• PROBLEM
In the forum thread about crawling Amazon for review text, why does Scott decline to help with the "Crawl Web" operator? Answer in one to three sentences.

[BEGIN TEXT SEGMENT]

Crawling Amazon for Review Text
Hello -
I am looking to better understand how to use the "Crawl Web" operator to pull review text from Amazon.
I have looked through a few posts but nothing seems to be getting at exactly what I am looking for. The goal would be to use Amazon's link structure to scan all of the reviews for a given product.
Below is the basic link structure for getting reviews for item "B019XFKM3". The only thing that needs to be changed or looped within the link is ..."paging_btm_1?" and "reviews&pageNumber=1". When changing the numbers to 1, 2, 3.... we would be able to scan that page of reviews.
How would I be able to set this up using the "Web crawl" operator and further, how would I be able to just pull the review text and star rating?
Any help would be greatly appreciated.
Best,
Dan
Answers
The "Crawl Web" operator has the option to add crawling rules in the parameters. You basically need to set up rules that correspond to your root URL and then use regular expressions to define the possible variations (like the final ...reviews&pageNumber=x portion of the URL). This is a very typical use case for the operator and with a bit of trial-and-error you should be able to get it performing as you wish. You'll also want to look at the crawl depth parameter as well, which will control how many successive pages it should take.
As far as saving only certain elements from the resulting page (like the text and rating), that can be quite a bit more complicated. You'll probably end up with some combination of Cut Document and Extract Content and then you'll need to Process Documents later to tokenize the review text, etc. The exact configuration of those operators is highly dependent on the data retrieved from the page, so you may also need to get creative with text searching or regular expressions to keep only the pieces that you want.
Lindon Ventures
Data Science Consulting from Certified RapidMiner Experts
hello @dhunnewe - welcome to the community. So I did some searching and could not find the link BUT I am 99.9% sure that "scraping" amazon.com is against their Terms of Service. Hence using an operator like "Crawl Web" would violate their policy and, hence, I cannot really help you use this operator to do what you want.
That said, you can accomplish what you want in a better, and legal, way using their Product Advertising API. As others know on this forum, I am a huge REST API advocate and use them all the time with either the "Enrich Data via Webservice" operator or other methods. I would strongly suggest that you try going this route.
Scott

[END TEXT SEGMENT]
[BEGIN PROVIDED DATA]

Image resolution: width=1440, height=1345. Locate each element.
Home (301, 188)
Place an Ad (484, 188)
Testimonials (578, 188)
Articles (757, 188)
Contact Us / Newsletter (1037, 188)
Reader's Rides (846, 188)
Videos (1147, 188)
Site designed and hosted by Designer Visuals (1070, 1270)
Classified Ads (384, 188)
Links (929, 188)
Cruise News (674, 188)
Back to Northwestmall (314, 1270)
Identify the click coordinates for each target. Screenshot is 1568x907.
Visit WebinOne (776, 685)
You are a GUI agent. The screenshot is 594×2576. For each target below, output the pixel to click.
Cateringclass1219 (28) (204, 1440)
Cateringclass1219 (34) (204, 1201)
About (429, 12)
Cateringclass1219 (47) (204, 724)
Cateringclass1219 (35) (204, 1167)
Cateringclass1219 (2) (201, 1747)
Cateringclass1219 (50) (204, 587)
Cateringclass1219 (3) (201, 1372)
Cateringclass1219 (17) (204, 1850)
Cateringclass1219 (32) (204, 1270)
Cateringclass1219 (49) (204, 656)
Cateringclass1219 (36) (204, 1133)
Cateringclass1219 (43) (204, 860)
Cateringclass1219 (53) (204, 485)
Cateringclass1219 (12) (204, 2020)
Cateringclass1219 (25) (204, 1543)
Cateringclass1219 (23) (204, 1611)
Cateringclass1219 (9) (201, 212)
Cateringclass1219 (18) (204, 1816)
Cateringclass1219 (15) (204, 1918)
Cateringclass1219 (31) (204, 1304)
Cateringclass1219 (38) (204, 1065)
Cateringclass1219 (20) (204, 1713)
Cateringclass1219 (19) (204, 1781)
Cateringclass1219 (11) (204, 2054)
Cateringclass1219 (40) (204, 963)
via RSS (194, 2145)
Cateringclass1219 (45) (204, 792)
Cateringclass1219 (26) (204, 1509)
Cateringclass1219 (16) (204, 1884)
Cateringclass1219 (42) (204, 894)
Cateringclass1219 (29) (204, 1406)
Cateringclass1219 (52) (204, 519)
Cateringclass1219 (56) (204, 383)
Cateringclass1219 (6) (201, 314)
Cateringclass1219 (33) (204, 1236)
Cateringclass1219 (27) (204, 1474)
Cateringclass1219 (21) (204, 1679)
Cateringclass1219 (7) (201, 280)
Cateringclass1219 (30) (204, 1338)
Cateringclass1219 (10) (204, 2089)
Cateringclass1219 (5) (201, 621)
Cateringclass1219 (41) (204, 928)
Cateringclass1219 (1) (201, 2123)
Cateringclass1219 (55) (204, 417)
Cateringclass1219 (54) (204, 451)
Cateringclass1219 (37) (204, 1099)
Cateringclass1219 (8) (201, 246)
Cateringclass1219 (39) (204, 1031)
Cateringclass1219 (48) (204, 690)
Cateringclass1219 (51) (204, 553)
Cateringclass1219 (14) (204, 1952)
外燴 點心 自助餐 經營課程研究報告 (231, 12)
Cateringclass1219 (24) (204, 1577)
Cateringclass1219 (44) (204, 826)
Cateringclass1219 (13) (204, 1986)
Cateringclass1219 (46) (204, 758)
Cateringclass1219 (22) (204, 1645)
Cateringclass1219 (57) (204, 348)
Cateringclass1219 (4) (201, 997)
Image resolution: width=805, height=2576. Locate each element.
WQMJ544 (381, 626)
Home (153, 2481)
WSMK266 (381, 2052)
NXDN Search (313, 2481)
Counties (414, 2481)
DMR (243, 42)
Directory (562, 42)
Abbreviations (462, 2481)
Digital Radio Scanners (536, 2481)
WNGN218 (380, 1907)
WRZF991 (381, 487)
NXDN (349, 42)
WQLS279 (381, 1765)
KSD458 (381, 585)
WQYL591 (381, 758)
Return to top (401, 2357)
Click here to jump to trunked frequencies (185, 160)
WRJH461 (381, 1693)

[END PROVIDED DATA]

• ANSWER TO THE EXERCISE
Scott is 99.9% sure that scraping amazon.com is against Amazon's Terms of Service, even though he couldn't find the link. Using "Crawl Web" for this would therefore violate their policy.